E’ partita la XXIV edizione del Premio letterario Chianti nato nel 1987 da un’idea dello scrittore Paolo Codazzi, direttore della rivista culturale Stazione di posta, in collaborazione con il Comune di Greve in Chianti.

È una manifestazione inserita dal Ministero per i Beni e le Attività Culturali tra quelle di rilievo nazionale inserita nel progetto Italia pianeta libri.

Dal 1993 aderiscono all’iniziativa anche i Comuni di San Casciano Val di Pesa e Radda in Chianti e dal 2005 i Comuni di Impruneta, Tavarnelle Val di Pesa e Barberino Valdelsa.

In origine si alternavano annualmente Poesia e Narrativa, dal 1992 il Premio si riferisce esclusivamente a opere di narrativa. Quest’anno è dedicato a volumi pubblicati nell’anno 2009. Il bando del premio è pubblicato sul sito www.stazionediposta.it

Autori o case editrici possono partecipare presentando domanda entro il 31 ottobre 2010.

La peculiarità di questa manifestazione è la giuria popolare dei lettori che determina il vincitore del Premio tra una rosa di cinque autori finalisti selezionati da un comitato tecnico coordinato da Giuseppe Panella e composto dal responsabile dell’organizzazione della manifestazione, Paolo Codazzi, e da un rappresentante di ciascun Comune che aderisce al Premio.

Possono diventare giurati popolari tutti coloro che ne fanno richiesta a una delle sei biblioteche dei Comuni promotori entro il 30 novembre 2010.
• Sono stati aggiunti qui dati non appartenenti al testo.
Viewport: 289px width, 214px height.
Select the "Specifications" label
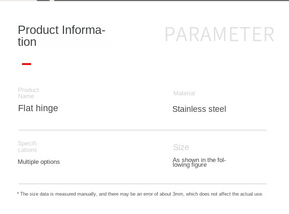pos(28,147)
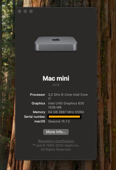This screenshot has width=116, height=170.
Task: Click the Apple Inc. copyright text
Action: [x=56, y=147]
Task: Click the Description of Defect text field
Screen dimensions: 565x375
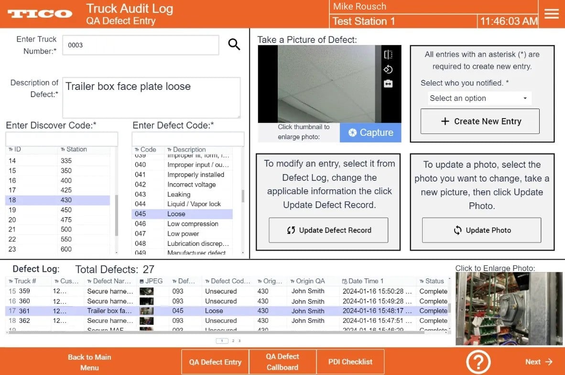Action: click(x=151, y=98)
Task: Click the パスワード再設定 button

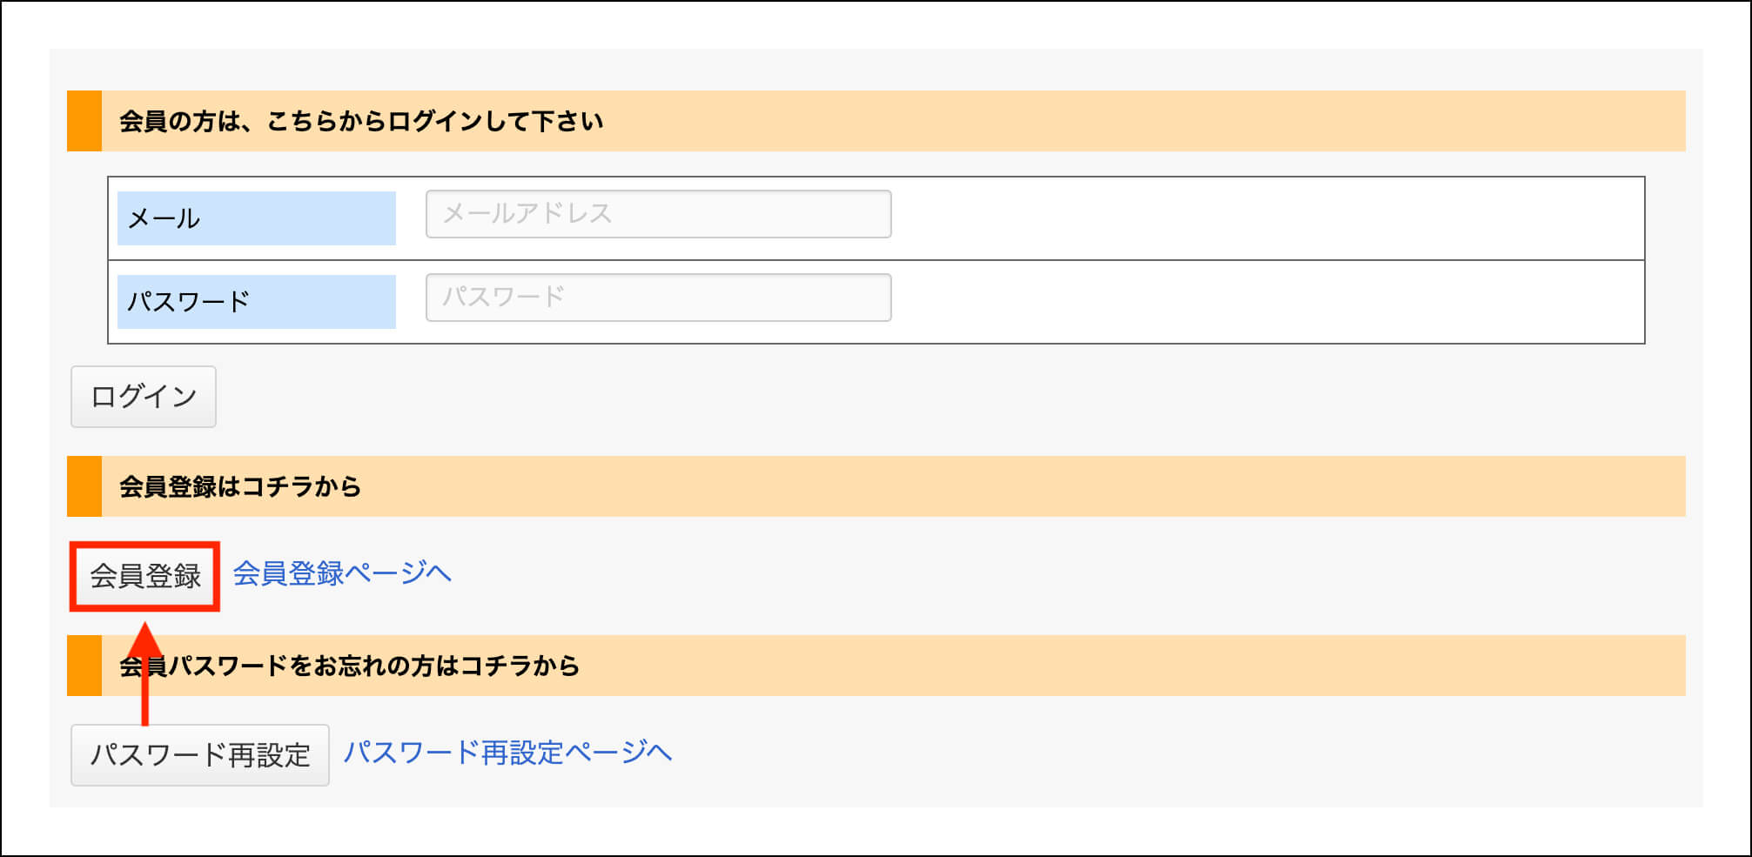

Nel parlare di questa manifestazione non si può non ricordare Giorgio Luti, professore emerito di Letteratura Italiana della Facoltà di Lettere dell’Università degli Studi di Firenze, che dalla prima edizione e fino al 2008 ha svolto il ruolo di presidente della giuria tecnica. Il suo contributo ha rappresentato una base di riferimento importante e ha contribuito a fornire all’iniziativa spessore culturale e spirito critico.